Judge Rules No Intention of Fraud from Former Stanford Broker

After approximately forever, U.S. Bankruptcy Judge James G. Mixon has finally issued a ruling in the only Stanford Group case to go to trial in Arkansas.

You may recall that two investors in “Sir” Allen Stanford’s phony Antiguan bank CDs protested the discharge of those debts in the 2010 bankruptcy of their Stanford adviser, Christopher Collier of Little Rock.

In late 2007, they said, Collier tricked them into investing a total of nearly $400,000 with assurances that the CDs were “safe.” In February 2009, of course, the whole world learned that the CDs were worthless, part of a $7 billion Ponzi scheme.

The case filed by Nancy McGraw and Pfeifer Sutter Family LLC (led by Benton attorney Luther Sutter and his wife, Pamela Pfeifer) went to trial on July 10, 2012. And nearly 14 months later, on Sept. 3, Mixon ruled in Collier’s favor.

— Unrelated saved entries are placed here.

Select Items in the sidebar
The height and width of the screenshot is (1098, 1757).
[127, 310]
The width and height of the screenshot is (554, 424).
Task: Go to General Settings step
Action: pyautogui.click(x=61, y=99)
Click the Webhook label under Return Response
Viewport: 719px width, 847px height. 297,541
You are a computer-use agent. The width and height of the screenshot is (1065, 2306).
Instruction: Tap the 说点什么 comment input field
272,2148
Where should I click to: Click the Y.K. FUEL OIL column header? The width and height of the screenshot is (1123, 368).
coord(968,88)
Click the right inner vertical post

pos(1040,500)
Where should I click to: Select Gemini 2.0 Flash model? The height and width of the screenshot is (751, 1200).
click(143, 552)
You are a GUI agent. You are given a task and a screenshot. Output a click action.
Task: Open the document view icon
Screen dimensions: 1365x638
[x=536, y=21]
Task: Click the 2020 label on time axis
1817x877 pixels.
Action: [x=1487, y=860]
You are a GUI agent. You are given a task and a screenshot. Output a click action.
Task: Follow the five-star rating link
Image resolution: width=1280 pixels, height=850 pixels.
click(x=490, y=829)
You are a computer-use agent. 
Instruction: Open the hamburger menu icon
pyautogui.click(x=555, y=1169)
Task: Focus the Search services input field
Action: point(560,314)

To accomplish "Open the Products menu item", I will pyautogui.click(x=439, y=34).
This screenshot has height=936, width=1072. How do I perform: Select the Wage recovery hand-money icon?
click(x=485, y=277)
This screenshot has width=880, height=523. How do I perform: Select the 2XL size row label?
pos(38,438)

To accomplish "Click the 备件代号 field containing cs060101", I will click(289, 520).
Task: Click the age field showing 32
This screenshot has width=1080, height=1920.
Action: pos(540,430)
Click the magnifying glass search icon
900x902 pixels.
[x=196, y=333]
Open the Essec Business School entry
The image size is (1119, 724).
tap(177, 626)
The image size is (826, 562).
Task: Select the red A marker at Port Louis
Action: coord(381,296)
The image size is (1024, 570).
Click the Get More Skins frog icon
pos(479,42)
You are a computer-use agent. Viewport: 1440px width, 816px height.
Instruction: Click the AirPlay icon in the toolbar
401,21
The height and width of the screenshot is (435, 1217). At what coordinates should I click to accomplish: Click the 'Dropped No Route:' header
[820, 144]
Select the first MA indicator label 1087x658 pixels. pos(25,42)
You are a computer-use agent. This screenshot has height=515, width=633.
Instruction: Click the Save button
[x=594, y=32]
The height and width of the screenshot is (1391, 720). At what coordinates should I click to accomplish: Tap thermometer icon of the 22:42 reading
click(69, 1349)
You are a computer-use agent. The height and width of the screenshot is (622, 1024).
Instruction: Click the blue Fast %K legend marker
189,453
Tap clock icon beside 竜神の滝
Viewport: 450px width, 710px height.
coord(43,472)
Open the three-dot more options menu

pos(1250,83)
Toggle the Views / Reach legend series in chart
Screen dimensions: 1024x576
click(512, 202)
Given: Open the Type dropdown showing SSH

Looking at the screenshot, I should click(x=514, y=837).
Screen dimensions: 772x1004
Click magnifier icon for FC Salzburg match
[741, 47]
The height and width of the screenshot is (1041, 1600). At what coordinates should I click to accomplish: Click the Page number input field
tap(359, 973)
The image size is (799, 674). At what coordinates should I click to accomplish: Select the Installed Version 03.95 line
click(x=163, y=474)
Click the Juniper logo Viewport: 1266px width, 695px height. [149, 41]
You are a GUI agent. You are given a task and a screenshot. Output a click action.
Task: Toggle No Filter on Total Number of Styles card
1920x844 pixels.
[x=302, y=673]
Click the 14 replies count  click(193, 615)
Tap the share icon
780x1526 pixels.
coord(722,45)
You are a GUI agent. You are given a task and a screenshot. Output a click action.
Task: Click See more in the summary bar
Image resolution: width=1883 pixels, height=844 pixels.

The 43-page ruling goes into a lot of detail about net worths (low seven-figures for both parties) and documents signed, not signed, offered into evidence and not offered into evidence.

Ultimately, Mixon decided that Collier — who later surrendered his broker-dealer license — didn’t defraud McGraw or Sutter and Pfeifer because he genuinely believed that the CDs were a relatively safe investment.

“In fact,” Mixon wrote, “it defies logic to conclude that any financial adviser whose reputation and livelihood depend on the success of his clients’ investments would intentionally target his clients for financial ruin.” And intent, he explained, was a necessary part of a finding of fraud.

Because the fees Collier earned on the sale of the CDs to McGraw and Pfeifer Sutter LLC accounted for 1 percent or less of Collier’s $376,692 income in 2008, Mixon said, “the Court is unable to find evidence from which to confidently infer any motive to commit fraud.”

The plaintiff’s attorney, O.C. “Rusty” Sparks, said he was disappointed in the ruling, especially for McGraw, whom he described as an unsophisticated investor. But he couldn’t find fault with Mixon.

“What the judge basically said is ‘tie goes to the runner,’” Sparks said.

The plaintiffs decided not to appeal and, therefore, Collier’s bankruptcy — originally filed in July 2010 — is essentially over. “There may be some small distributions,” his victorious attorney, Frederick “Tripp” Wetzel, said, but all of the legal questions have been settled and all debts discharged.